RADIANT: Reactive Autoencoder Defense for Industrial Adversarial Network Threats

Abstract

Machine learning-based Intrusion Detection Systems (IDS) have significantly enhanced operational efficiency in Industrial Control Systems (ICS), but they face a growing threat from Adversarial Machine Learning (AML) attacks. These attacks exploit vulnerabilities in IDS, leading to delayed threat detection, infrastructure compromise, financial losses, and service disruptions. Traditional approaches, such as adversarial retraining, are not only resource-intensive but also suffer from limited generalization, as they rely on training models with specific adversarial samples. Given the constantly evolving nature of adversarial attacks, it is impractical to train on all possible attack variations, leaving systems vulnerable to new and unforeseen threats. To address these limitations, this paper introduces Reactive Autoencoder Defense for Industrial Adversarial Network Threats (RADIANT), a novel IDS that mitigates adversarial threats without relying on retraining. By reconstructing input data and analyzing three distinct reconstruction errors, RADIANT effectively reduces the impact of adversarial perturbations. To evaluate RADIANT’s performance, we used a comprehensive assessment framework that compared it against state-of-the-art defenses and undefended baseline classifiers on real-world ICS data. The evaluation included advanced adversarial attacks, such as HopSkipJump and Zeroth-Order Optimization (ZOO), conducted under gray-box conditions.

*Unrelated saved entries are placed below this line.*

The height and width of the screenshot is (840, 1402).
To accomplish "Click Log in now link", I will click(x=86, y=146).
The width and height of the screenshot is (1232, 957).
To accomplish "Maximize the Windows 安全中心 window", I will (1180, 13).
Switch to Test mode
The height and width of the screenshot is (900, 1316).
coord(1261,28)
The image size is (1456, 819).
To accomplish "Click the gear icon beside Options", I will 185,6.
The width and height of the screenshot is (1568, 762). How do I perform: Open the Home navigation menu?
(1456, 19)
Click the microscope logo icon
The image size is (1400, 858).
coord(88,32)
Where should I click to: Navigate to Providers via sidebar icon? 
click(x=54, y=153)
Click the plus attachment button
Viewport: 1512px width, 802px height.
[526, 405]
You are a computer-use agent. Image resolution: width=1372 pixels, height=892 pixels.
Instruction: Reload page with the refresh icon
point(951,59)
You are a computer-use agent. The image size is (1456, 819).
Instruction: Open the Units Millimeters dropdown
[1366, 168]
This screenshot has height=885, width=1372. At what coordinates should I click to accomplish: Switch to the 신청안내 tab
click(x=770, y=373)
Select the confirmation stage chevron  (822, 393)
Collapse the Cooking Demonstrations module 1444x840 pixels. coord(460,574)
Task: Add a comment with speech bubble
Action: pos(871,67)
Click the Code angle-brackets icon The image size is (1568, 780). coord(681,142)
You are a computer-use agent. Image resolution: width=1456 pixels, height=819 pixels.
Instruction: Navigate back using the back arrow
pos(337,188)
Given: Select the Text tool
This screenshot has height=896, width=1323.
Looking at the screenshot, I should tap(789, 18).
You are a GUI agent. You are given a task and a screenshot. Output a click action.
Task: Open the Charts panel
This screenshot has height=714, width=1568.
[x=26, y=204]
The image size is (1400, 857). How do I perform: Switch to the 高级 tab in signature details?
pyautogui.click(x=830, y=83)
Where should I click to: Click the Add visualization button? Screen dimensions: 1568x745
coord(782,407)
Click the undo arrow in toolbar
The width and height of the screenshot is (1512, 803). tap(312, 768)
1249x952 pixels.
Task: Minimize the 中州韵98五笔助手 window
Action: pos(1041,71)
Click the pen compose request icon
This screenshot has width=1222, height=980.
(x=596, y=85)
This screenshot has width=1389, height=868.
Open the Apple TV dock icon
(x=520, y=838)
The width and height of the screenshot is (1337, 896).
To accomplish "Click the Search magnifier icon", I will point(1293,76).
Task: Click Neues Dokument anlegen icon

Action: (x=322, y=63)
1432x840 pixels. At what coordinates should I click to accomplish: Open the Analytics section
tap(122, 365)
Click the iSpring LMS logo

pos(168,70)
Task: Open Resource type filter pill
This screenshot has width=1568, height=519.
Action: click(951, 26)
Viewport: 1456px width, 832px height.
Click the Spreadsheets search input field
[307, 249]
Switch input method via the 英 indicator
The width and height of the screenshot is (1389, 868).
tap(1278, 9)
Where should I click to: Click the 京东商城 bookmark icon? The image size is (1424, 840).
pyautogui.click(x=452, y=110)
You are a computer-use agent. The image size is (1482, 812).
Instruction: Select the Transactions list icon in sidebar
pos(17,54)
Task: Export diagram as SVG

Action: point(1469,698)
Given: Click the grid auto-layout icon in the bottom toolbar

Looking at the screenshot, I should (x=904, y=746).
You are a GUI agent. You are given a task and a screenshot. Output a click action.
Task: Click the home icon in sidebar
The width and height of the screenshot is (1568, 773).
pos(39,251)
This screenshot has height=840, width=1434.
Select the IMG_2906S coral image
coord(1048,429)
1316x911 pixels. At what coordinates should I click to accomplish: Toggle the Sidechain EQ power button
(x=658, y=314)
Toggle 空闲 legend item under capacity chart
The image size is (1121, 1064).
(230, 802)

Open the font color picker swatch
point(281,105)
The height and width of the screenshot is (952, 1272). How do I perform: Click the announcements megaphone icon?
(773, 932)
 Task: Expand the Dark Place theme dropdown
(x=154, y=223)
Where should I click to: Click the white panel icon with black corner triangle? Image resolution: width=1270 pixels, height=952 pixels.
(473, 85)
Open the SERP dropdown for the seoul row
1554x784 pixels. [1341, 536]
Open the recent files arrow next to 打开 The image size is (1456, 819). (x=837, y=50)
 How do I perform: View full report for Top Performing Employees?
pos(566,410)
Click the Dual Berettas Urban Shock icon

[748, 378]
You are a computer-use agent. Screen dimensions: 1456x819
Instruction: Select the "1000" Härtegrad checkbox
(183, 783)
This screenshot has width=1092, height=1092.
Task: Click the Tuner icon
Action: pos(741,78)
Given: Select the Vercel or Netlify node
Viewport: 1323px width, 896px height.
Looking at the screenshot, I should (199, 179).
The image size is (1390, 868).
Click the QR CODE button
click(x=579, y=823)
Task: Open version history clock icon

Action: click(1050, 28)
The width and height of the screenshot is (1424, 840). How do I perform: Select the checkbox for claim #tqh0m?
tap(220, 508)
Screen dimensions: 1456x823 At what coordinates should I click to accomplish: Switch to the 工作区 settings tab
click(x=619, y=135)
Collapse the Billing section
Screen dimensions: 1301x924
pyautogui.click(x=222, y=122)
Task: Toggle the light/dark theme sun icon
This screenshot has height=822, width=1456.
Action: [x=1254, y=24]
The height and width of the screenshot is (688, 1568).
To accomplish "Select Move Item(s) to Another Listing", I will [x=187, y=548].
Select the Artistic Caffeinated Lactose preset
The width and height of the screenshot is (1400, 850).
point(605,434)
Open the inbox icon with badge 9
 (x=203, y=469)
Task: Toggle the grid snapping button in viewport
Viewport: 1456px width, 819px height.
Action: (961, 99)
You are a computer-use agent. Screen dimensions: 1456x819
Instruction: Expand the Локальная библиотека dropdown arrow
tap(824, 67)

During ZOO attacks, RADIANT achieved an F1 score of 85.9%, significantly outperforming the baseline classifier’s 17.1% and demonstrating its robustness against adversarial threats. Similarly, under HopSkipJump attacks, RADIANT maintained a strong F1 score of 91.4%, far exceeding the baseline’s 20.5%. Additionally, when compared to state-of-the-art proactive defenses based on adversarial training, RADIANT consistently delivered a superior balance of precision, recall, and overall robustness, all without the need for adversarial retraining. These results highlight RADIANT’s practicality and effectiveness, offering reliable protection for ICS while addressing the increasing sophistication of AML attacks.